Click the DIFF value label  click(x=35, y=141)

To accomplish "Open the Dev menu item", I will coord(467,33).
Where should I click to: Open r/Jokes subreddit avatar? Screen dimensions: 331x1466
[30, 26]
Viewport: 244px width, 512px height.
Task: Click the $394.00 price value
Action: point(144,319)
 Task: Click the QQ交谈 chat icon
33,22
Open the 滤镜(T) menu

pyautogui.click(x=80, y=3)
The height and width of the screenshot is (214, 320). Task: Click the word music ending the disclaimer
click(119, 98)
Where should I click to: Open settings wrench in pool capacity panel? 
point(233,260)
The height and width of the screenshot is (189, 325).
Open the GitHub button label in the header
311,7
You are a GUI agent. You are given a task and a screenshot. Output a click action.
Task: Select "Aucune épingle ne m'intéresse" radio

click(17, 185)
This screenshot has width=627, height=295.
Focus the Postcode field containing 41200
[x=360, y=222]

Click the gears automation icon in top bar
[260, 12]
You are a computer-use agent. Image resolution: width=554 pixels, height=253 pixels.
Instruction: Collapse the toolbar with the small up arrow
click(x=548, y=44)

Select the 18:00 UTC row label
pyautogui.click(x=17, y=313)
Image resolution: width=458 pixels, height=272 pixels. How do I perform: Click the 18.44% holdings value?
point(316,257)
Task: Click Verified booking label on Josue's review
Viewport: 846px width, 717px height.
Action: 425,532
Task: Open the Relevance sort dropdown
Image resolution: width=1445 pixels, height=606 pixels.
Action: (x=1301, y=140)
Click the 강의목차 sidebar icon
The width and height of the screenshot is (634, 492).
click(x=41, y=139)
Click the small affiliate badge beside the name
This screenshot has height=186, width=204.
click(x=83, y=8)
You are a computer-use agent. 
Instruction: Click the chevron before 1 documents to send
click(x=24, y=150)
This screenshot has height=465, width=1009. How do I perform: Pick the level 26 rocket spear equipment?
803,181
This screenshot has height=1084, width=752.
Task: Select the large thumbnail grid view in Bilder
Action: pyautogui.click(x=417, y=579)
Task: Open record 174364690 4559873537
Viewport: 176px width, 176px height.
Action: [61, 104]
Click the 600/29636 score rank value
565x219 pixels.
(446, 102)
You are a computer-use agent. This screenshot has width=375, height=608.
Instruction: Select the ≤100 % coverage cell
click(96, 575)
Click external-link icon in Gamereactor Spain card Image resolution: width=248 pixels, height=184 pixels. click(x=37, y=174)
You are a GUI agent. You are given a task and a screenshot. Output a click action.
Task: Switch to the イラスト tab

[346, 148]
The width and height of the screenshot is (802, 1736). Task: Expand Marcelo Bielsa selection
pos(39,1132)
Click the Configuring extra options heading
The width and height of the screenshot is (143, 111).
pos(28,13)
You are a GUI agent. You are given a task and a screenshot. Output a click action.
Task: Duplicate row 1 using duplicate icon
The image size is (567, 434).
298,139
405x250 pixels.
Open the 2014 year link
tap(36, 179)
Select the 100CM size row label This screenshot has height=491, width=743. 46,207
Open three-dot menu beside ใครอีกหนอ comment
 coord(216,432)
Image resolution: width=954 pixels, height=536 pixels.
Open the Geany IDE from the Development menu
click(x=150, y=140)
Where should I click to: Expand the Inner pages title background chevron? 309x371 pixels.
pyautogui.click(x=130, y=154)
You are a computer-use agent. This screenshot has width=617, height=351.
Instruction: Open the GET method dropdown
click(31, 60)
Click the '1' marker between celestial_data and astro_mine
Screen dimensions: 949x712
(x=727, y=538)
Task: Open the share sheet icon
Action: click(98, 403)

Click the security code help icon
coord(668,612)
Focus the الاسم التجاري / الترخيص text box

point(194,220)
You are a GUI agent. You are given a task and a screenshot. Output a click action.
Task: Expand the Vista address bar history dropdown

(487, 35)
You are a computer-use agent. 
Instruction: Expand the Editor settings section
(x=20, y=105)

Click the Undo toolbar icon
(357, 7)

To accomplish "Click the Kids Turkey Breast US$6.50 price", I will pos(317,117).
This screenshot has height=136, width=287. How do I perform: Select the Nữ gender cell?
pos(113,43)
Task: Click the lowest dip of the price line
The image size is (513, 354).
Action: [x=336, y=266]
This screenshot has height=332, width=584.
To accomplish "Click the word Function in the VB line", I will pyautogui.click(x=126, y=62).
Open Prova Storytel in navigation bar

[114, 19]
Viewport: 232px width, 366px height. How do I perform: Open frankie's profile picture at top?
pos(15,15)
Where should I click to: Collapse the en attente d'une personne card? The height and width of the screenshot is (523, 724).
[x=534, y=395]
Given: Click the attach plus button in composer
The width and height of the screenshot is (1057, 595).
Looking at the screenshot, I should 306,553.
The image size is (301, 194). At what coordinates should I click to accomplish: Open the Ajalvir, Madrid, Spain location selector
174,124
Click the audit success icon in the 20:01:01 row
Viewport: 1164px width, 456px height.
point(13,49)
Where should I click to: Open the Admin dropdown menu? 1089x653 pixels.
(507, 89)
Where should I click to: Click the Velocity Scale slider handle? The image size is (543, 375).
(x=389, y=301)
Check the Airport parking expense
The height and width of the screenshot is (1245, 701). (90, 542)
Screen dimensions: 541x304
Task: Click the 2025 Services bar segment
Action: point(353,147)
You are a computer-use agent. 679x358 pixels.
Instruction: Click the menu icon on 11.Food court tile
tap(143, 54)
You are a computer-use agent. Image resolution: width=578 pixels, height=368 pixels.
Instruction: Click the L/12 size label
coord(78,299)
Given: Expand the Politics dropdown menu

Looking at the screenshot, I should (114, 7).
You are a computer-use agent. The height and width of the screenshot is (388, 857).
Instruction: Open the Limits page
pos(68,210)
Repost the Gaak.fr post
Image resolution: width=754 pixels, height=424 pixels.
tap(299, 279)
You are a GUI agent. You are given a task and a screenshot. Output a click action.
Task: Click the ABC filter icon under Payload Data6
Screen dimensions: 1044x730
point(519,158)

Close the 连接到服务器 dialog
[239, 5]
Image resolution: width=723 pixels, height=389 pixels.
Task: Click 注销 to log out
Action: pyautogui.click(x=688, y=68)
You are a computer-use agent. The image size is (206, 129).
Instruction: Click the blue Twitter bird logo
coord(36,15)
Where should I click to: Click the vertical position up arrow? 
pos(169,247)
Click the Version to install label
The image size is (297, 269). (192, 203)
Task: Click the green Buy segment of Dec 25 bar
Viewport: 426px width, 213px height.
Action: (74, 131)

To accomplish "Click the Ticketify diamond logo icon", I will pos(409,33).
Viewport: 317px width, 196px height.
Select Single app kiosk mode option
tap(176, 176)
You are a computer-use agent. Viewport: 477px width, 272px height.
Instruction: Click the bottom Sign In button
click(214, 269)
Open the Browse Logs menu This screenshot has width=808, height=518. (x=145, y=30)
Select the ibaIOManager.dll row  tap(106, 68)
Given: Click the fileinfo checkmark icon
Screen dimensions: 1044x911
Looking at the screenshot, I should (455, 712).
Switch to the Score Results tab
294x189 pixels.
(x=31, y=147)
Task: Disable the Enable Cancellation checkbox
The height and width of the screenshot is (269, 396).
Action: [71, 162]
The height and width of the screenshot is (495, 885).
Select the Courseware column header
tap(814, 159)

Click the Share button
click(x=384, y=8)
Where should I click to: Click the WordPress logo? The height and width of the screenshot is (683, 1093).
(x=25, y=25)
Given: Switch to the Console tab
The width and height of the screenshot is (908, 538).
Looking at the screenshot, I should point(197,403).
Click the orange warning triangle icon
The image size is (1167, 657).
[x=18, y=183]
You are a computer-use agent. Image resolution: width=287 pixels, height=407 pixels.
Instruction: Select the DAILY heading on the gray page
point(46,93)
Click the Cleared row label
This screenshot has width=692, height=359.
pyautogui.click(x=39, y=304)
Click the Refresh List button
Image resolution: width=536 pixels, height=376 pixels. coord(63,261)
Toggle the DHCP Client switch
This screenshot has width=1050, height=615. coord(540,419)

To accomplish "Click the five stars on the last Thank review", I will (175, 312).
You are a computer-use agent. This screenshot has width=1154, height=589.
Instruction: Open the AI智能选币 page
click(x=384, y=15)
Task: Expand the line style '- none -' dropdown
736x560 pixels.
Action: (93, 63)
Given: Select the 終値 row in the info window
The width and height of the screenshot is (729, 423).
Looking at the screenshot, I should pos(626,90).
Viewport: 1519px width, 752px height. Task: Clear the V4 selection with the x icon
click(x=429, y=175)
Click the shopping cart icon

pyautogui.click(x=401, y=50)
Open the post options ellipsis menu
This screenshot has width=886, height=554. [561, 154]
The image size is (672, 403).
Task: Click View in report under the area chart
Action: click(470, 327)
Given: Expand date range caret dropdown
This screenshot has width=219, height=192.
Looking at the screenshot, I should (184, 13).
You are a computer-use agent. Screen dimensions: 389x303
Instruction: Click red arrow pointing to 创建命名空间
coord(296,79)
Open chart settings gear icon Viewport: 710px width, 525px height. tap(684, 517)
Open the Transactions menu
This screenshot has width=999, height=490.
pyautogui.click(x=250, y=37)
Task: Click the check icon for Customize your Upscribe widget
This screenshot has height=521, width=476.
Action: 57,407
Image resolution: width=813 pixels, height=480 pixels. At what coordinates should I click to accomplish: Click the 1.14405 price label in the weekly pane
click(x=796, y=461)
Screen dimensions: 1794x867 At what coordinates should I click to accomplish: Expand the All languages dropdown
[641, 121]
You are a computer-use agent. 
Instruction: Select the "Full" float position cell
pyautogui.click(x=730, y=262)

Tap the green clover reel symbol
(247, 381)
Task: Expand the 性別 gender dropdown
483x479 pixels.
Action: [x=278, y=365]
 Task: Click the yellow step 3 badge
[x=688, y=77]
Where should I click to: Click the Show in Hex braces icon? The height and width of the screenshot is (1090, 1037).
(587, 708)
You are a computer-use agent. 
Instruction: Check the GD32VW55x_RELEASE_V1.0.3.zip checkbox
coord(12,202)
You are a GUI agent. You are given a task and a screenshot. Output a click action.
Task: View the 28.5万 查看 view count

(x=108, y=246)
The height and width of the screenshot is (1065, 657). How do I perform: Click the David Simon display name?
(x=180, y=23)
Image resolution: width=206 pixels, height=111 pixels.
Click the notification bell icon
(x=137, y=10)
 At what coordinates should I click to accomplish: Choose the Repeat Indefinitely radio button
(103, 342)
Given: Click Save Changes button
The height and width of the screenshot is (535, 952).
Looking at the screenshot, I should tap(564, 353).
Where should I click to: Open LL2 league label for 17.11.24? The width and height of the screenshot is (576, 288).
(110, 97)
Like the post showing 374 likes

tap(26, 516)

··········

**Problem**
Find where the line with "Open Prova Storytel in navigation bar" sits in the material above, then copy exactly from it through the line with "Repost the Gaak.fr post". Add no other line.

**Response to the task**
Open Prova Storytel in navigation bar

[114, 19]
Viewport: 232px width, 366px height. How do I perform: Open frankie's profile picture at top?
pos(15,15)
Where should I click to: Collapse the en attente d'une personne card? The height and width of the screenshot is (523, 724).
[x=534, y=395]
Given: Click the attach plus button in composer
The width and height of the screenshot is (1057, 595).
Looking at the screenshot, I should 306,553.
The image size is (301, 194). At what coordinates should I click to accomplish: Open the Ajalvir, Madrid, Spain location selector
174,124
Click the audit success icon in the 20:01:01 row
Viewport: 1164px width, 456px height.
point(13,49)
Where should I click to: Open the Admin dropdown menu? 1089x653 pixels.
(507, 89)
Where should I click to: Click the Velocity Scale slider handle? The image size is (543, 375).
(x=389, y=301)
Check the Airport parking expense
The height and width of the screenshot is (1245, 701). (90, 542)
Screen dimensions: 541x304
Task: Click the 2025 Services bar segment
Action: point(353,147)
You are a computer-use agent. 679x358 pixels.
Instruction: Click the menu icon on 11.Food court tile
tap(143, 54)
You are a computer-use agent. Image resolution: width=578 pixels, height=368 pixels.
Instruction: Click the L/12 size label
coord(78,299)
Given: Expand the Politics dropdown menu

Looking at the screenshot, I should (114, 7).
You are a computer-use agent. The height and width of the screenshot is (388, 857).
Instruction: Open the Limits page
pos(68,210)
Repost the Gaak.fr post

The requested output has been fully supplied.